「たった60万円で東京から出て結婚すると思うか」未婚女性の移住婚を後押しする政策介入に対する世代間の見解の相違


移動と階級#3

【画像】政府の金銭的支援による移住施策に同意するかの世代間格差

『移動と階級』より一部抜粋・再構成してお届けする。

炎上した「移住婚」

2024年8月、政府は東京23区に在住・通勤している未婚の女性が、結婚のために地方へ移住する「移住婚」に対して、自治体から60万円の支援金を出す制度を検討していることを公表し、炎上した。

3日ほどで撤回された制度案に対して、SNSでは「性別で分けることは不公平だ」「たった60万円の補助で東京から出て結婚すると思うか」「目の前にお金をちらつかせたら、国民が思い通りになると思われているみたい」と批判の声があがった。

内閣官房の参事官補佐(当時)は、女性に絞った背景について、「不公平との批判もあるが、何かしら手を打たなければならないと考えている。地方への移住を考える女性の後押しとなるようにしたい」と答えた。

移住婚の事例は、国内の地域を越える――特に地方への人の移動に対する――最近の政策の特徴を教えてくれる。それは、「国や自治体が、金銭的なインセンティブによって、都市から地方への移住者を増やそうとしている」ということである。

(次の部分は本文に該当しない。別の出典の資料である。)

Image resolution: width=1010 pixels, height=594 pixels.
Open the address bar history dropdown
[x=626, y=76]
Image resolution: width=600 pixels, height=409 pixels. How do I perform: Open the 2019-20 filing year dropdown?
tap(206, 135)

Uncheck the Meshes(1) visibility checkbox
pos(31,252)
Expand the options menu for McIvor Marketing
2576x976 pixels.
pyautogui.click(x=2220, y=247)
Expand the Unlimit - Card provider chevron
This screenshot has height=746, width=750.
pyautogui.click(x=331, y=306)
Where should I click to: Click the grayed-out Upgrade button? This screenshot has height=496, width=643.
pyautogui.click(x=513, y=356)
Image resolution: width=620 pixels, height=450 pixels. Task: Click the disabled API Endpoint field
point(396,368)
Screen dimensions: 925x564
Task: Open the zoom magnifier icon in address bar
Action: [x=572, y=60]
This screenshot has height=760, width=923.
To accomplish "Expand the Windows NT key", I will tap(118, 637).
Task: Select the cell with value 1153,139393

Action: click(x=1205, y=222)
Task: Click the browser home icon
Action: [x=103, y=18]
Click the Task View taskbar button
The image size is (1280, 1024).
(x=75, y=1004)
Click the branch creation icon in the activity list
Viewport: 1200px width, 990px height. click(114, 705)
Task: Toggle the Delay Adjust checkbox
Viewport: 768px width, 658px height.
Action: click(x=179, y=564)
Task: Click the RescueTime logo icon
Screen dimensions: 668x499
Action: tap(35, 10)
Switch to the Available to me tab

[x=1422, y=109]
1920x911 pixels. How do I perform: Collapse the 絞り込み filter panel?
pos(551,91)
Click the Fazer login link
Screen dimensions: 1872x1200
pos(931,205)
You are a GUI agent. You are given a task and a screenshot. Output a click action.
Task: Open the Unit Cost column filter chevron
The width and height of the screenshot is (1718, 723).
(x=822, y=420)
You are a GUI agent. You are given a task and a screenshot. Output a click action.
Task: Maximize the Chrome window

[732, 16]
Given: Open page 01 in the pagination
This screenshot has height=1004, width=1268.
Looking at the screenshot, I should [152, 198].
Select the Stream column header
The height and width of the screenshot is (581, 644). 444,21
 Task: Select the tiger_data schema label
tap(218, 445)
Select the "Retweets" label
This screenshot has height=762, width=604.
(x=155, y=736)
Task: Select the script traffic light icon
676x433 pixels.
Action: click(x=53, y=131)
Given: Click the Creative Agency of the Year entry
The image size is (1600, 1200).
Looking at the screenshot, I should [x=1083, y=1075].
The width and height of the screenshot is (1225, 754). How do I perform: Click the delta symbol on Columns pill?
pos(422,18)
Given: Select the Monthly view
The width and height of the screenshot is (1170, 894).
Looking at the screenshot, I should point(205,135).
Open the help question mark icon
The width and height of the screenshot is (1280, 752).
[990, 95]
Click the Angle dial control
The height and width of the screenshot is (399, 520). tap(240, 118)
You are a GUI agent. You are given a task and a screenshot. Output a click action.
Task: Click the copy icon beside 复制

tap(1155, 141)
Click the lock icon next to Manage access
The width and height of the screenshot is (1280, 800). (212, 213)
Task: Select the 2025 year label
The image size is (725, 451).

移住婚の促進は、女性、中でも東京に住む未婚の女性という特定の人たちの結婚と地方移住を政策的に促すことで、少子化対策や地方創生を達成しようとした。しかし、SNS上の反応は違った。個人の移動にとやかく言われたくないし、男女不平等だし、余計なお世話だし、なんだか気持ち悪いということで炎上したわけである。